### Study questions
1 - Repeat a section of the Great Plains soils passage word for word, starting at the words "Modern soils at" and stopping after "C4 plant contributions.".
2 - According to the Great Plains soils passage, why can δ 13C be used for paleoenvironmental reconstruction even when the landscape position of a sampled paleosol is unknown?

The Holocene record in loess sections of the central Great Plains generally lacks resolution for environmental reconstruction, but canyons systems of the upper Republican River suggest massive Altithermal erosion from c 8-5 ka. T-2 alluviation, with periodic soil formation, ensued from c 5 ka to onset of the Medieval Warm Period (c 1 ka), when erosion initiated a fresh gully cycle.
Modern soils at Konza in northeastern Kansas suggest that δ 13C in C4 environments such as those of the GCF S3 and the Brady Soil are insensitive to minor variability with landscape position and can therefore be confidently used for paleoenvironmental reconstruction despite the often unknown paleolandscape position of sampled paleosols. Further research is needed, however, to resolve the issue of low surface soil δ 13C values relative to biomass found in modern soils, a phenomenon that could lead to an under-representation of C4 plant contributions.

### Exercise data
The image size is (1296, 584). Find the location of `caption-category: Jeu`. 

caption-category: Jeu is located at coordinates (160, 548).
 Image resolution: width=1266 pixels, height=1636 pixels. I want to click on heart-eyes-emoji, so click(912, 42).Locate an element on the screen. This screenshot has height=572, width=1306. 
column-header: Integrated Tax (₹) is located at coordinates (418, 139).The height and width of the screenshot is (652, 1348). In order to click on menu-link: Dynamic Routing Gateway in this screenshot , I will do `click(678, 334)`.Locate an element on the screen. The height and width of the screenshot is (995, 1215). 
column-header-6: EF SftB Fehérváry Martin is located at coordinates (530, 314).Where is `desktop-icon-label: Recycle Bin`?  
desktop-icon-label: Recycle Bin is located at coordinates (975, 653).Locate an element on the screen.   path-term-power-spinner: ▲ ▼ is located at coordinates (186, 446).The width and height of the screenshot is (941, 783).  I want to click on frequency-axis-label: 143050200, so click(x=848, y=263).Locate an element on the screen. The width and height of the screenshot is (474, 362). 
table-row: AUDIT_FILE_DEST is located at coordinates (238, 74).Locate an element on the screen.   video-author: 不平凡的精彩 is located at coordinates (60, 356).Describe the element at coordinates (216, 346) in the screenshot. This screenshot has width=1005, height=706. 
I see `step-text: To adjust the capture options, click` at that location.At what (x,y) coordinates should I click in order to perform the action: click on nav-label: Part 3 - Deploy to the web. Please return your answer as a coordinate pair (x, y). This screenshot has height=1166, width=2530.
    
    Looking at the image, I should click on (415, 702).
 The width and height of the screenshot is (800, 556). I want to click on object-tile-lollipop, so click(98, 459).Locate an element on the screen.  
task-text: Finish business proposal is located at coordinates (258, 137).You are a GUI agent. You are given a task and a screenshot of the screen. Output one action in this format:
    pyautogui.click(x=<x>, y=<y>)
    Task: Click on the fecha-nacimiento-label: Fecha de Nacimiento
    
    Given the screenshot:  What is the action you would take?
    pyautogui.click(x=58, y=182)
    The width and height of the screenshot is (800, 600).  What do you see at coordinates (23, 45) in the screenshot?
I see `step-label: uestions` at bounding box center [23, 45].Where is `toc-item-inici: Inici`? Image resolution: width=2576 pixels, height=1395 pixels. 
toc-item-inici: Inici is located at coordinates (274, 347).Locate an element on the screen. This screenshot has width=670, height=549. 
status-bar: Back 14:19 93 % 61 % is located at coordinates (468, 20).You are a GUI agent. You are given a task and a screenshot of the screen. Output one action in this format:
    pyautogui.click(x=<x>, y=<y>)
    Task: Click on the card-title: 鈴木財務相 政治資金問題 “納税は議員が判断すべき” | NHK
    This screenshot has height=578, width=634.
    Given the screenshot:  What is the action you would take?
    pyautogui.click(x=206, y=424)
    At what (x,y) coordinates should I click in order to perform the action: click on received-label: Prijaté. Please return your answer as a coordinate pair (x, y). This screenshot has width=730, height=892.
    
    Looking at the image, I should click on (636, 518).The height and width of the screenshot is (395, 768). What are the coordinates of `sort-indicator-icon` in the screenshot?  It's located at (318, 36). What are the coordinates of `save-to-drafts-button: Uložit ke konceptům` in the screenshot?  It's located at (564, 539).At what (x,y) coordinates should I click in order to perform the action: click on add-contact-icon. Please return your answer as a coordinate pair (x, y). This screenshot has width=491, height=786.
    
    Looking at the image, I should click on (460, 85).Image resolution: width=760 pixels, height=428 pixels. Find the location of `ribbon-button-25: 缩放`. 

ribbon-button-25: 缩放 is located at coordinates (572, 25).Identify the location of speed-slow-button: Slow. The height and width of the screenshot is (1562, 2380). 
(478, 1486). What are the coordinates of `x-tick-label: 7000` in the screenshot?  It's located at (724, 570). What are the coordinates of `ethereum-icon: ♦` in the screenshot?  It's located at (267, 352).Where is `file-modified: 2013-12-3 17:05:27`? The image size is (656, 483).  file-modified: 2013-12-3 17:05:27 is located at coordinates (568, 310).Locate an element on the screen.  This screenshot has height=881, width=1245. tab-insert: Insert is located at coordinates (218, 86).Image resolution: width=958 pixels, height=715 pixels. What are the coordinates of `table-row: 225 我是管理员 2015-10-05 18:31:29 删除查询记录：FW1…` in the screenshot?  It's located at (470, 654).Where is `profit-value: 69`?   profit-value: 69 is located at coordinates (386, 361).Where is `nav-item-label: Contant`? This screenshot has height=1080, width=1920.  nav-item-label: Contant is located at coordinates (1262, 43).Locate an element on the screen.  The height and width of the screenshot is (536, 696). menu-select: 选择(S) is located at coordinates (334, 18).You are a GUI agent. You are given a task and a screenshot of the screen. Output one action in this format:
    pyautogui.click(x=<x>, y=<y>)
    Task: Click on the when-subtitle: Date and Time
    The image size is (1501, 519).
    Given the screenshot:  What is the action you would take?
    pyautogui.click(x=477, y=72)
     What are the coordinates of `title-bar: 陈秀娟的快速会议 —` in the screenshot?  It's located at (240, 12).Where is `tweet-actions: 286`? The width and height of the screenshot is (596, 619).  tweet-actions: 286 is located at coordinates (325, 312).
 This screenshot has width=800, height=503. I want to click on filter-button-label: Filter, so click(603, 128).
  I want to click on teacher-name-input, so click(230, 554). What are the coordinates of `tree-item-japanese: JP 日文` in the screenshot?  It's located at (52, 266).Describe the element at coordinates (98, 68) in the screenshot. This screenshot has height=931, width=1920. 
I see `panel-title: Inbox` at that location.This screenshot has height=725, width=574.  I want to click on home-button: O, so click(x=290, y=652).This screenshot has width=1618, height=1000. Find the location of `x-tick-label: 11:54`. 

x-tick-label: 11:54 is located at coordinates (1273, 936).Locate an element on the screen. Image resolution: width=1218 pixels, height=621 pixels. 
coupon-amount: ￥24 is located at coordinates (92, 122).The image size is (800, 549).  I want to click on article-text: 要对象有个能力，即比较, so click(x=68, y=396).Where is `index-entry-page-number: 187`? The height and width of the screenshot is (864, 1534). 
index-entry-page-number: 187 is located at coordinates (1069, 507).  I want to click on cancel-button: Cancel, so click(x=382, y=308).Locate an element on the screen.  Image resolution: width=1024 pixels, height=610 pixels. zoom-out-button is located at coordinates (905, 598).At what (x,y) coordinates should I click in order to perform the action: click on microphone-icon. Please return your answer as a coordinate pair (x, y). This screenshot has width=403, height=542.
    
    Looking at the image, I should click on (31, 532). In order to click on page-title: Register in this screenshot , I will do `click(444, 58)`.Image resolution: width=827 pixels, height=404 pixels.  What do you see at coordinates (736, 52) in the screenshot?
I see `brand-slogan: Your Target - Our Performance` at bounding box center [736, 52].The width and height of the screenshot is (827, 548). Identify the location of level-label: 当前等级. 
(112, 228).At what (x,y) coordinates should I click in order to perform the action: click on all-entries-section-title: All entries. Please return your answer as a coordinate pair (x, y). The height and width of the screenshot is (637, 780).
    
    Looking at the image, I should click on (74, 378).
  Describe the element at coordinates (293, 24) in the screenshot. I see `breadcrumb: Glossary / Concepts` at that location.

### Solutions for each task
1 -
Modern soils at Konza in northeastern Kansas suggest that δ 13C in C4 environments such as those of the GCF S3 and the Brady Soil are insensitive to minor variability with landscape position and can therefore be confidently used for paleoenvironmental reconstruction despite the often unknown paleolandscape position of sampled paleosols. Further research is needed, however, to resolve the issue of low surface soil δ 13C values relative to biomass found in modern soils, a phenomenon that could lead to an under-representation of C4 plant contributions.

2 - Modern soils at Konza in northeastern Kansas suggest that δ 13C in C4 environments, such as those of the GCF S3 and the Brady Soil, is insensitive to minor variability with landscape position. Because of this, the often unknown paleolandscape position of sampled paleosols does not stop δ 13C from being used with confidence.